Several definitions of Zion include people and places
"The name Zion,' " wrote Elder James E. Talmage in Articles of Faith, "is used in several distinct senses. By derivation Zion, or, as written by the Greeks, Sion, probably meant bright, or sunny; but this commonplace signification is lost in the deeper and more affecting meaning that the word as a name and title came to acquire. . . . A particular hill within the site of the city of Jerusalem was called Zion. When David gained his victory over the Jebusites he captured and occupied thestronghold of Zion,' and named it the city of David. (See 2 Sam. 5:6,7; see also 1 Kings 2:10 and 8:1.) `Zion' then was the name of a place; and it has been applied as follows:
"1. To the hill itself, or Mount Zion, and, by extension of meaning, to Jerusalem."2. To the location of the `mountain of the house of the Lord,' which Micah predicts shall be established in the last days, distinct from Jerusalem. To these we may add another application of the name as made known through modern revelation, viz.:
"3. To the City of Holiness founded by Enoch, the seventh patriarch in descent from Adam, and called by him Zion. (See Pearl of Great Price, Moses 7:18-21.)
"4. Yet another use of the term is to be noted - a metaphorical one - by which the Church of God is called Zion, comprising, according to the Lord's own definition, the pure in heart. (See D&C 97:21.)"
Elder Talmage further explained that in the last days "the people or Zion of Enoch, and the modern Zion, or gathered saints on the western continent will become one people." He noted that the town of Independence, Mo., was named as "the center place" (see D&C 57:3) for the gathering of the Saints and that the site for a temple there was designated.
"But the plan of building up Zion has not yet been consummated," he wrote. "The saints were not permitted to enter into immediate possession of the land which was promised to them as an everlasting inheritance.
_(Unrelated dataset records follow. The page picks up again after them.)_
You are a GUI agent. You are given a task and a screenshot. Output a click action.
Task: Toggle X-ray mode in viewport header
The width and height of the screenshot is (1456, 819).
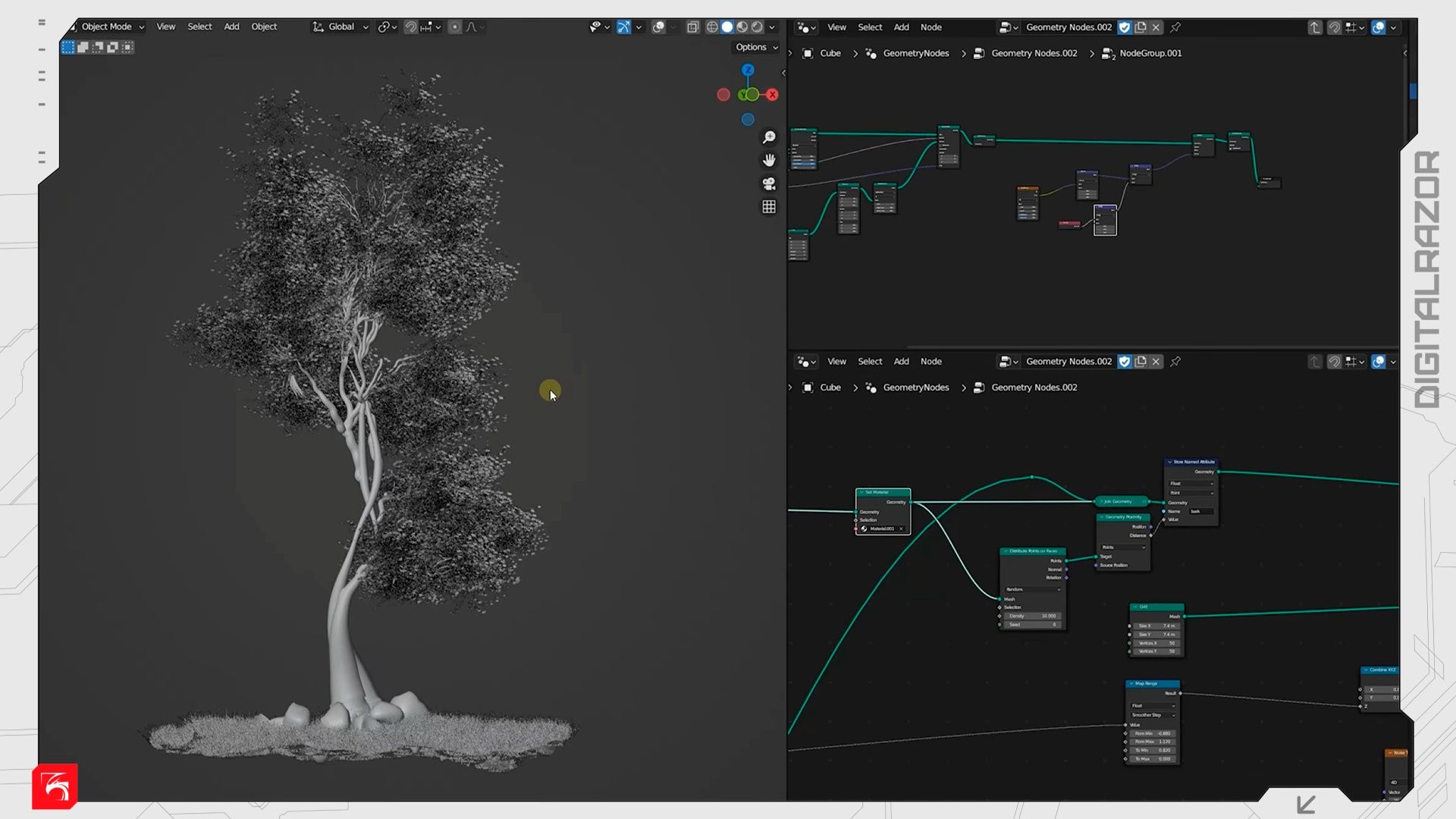692,27
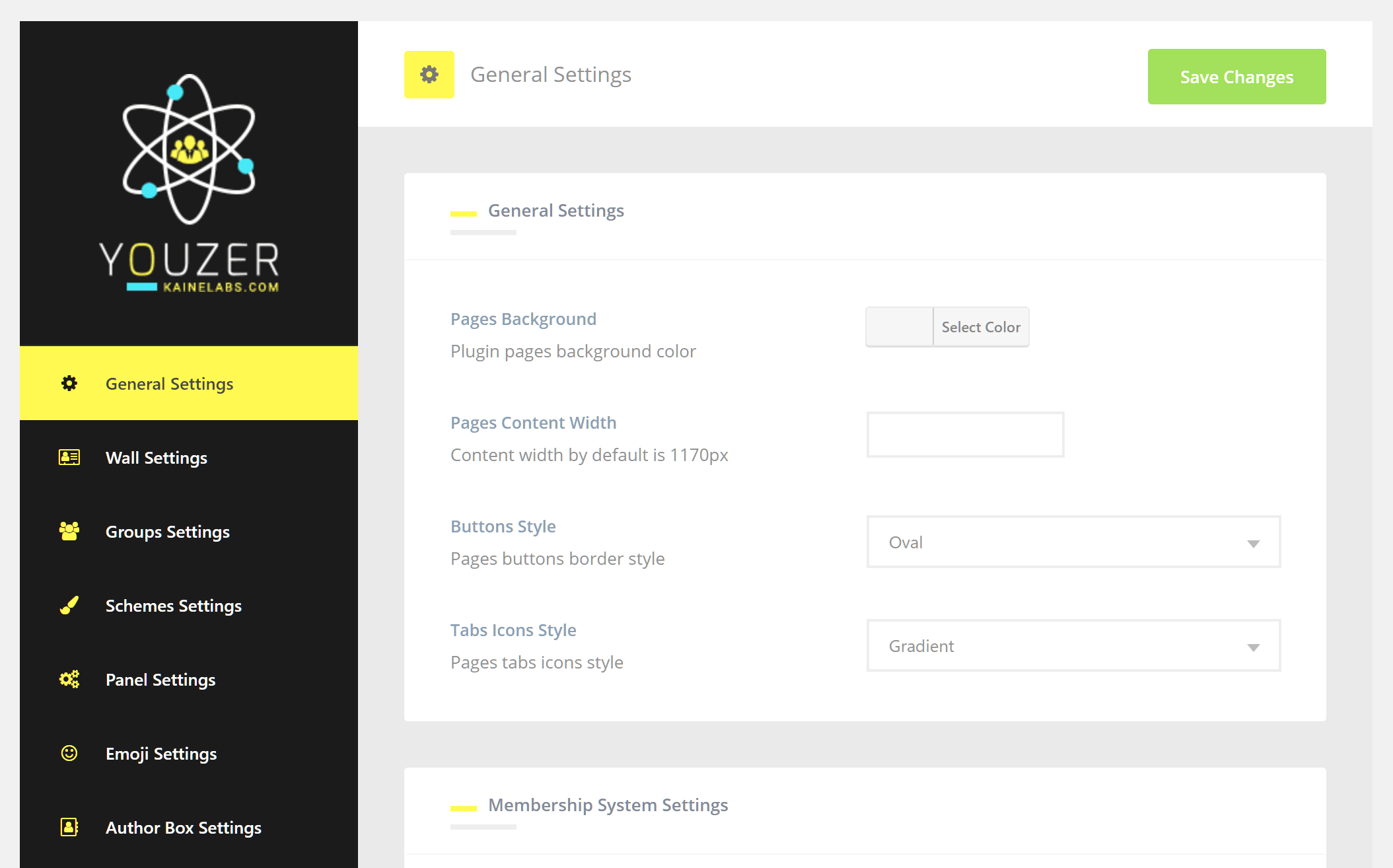Viewport: 1393px width, 868px height.
Task: Click the yellow gear header icon
Action: 429,75
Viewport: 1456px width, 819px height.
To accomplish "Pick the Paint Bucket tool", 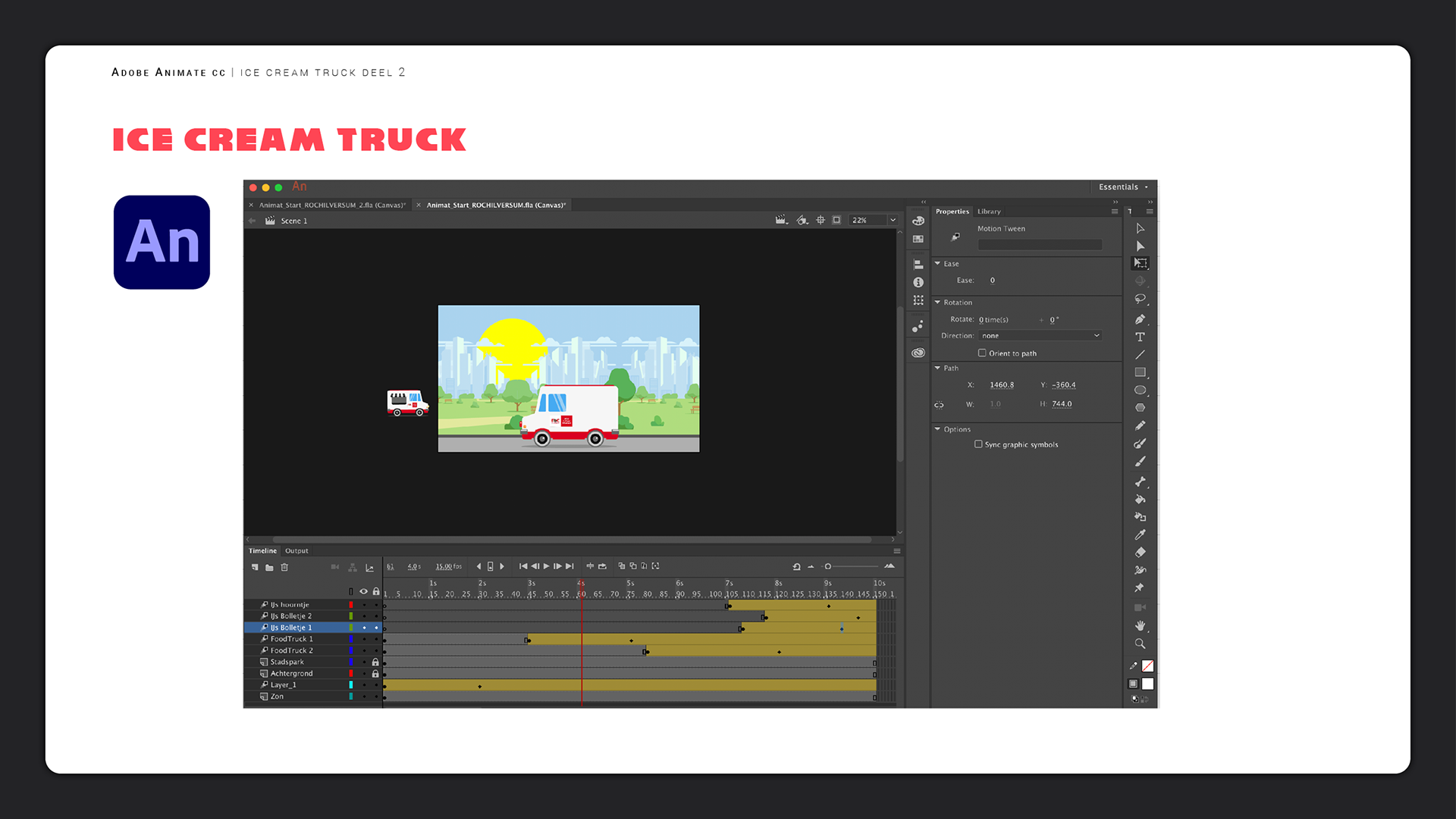I will 1140,499.
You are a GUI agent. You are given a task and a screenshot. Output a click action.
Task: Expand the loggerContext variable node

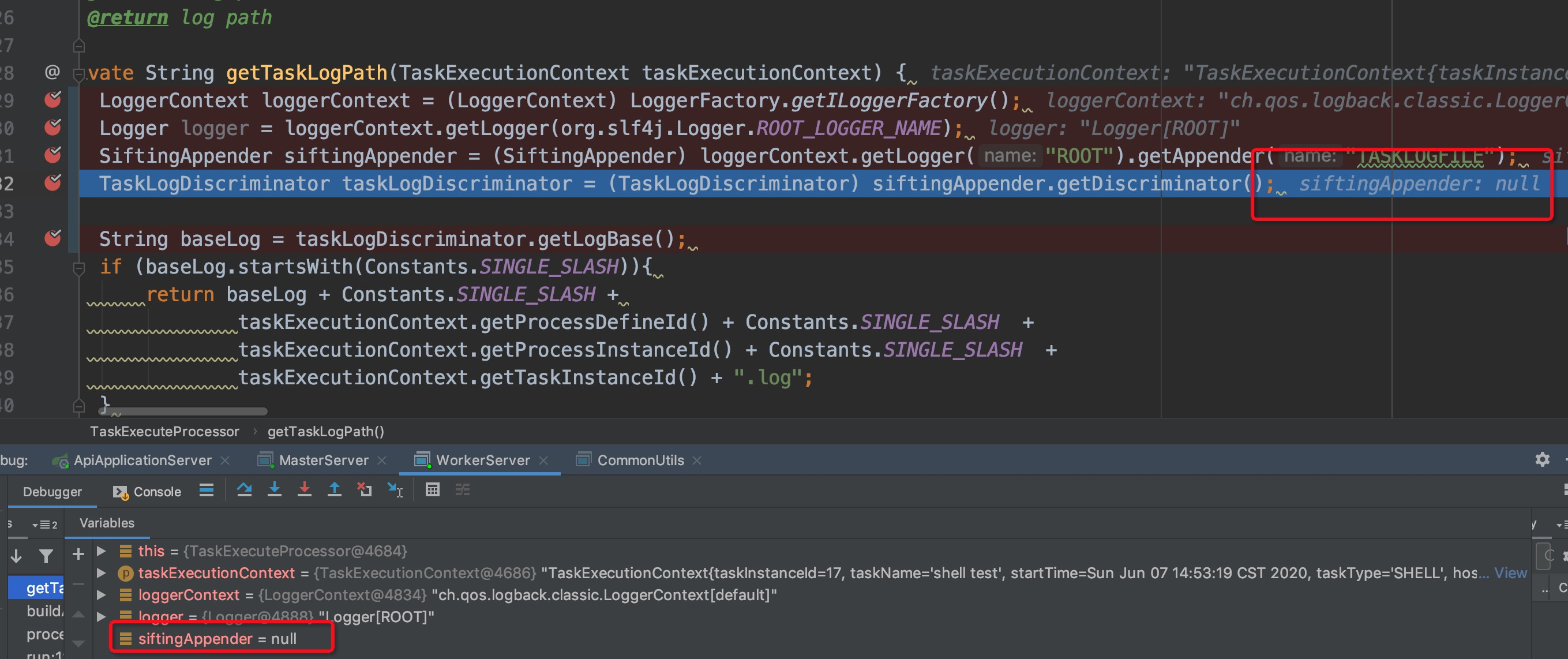tap(102, 595)
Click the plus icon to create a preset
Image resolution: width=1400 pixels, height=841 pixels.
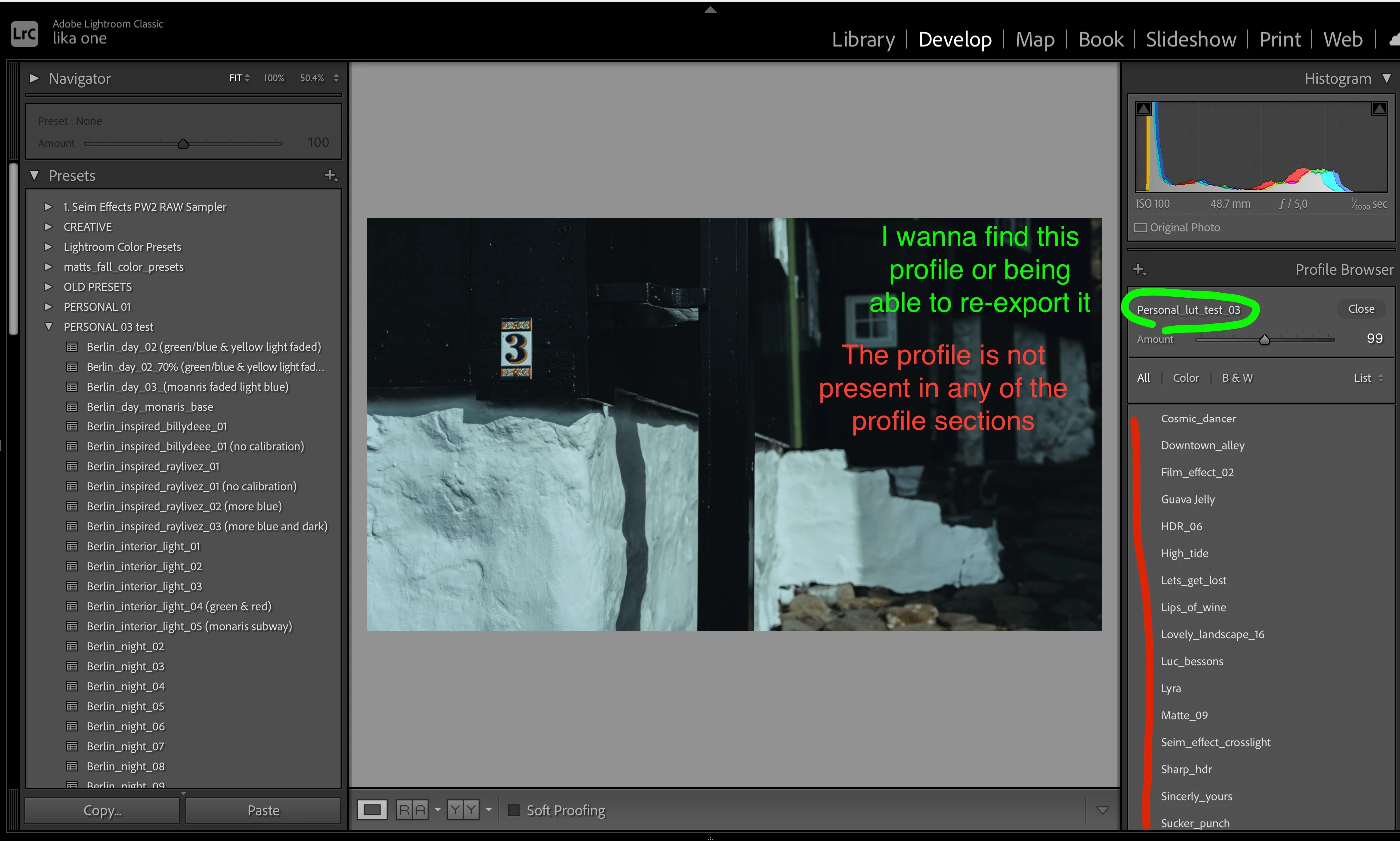pos(330,176)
Even as years elapsed between the time of the Lord's promise to Israel of old that Canaan should be their inheritance, and the time of their entering into possession thereof - years devoted to the people's toilsome and sorrowful preparation for the fulfilment - so in these latter days the divine purpose is held in abeyance, while the people are being sanctified for the great gift and the responsibilities associated with it."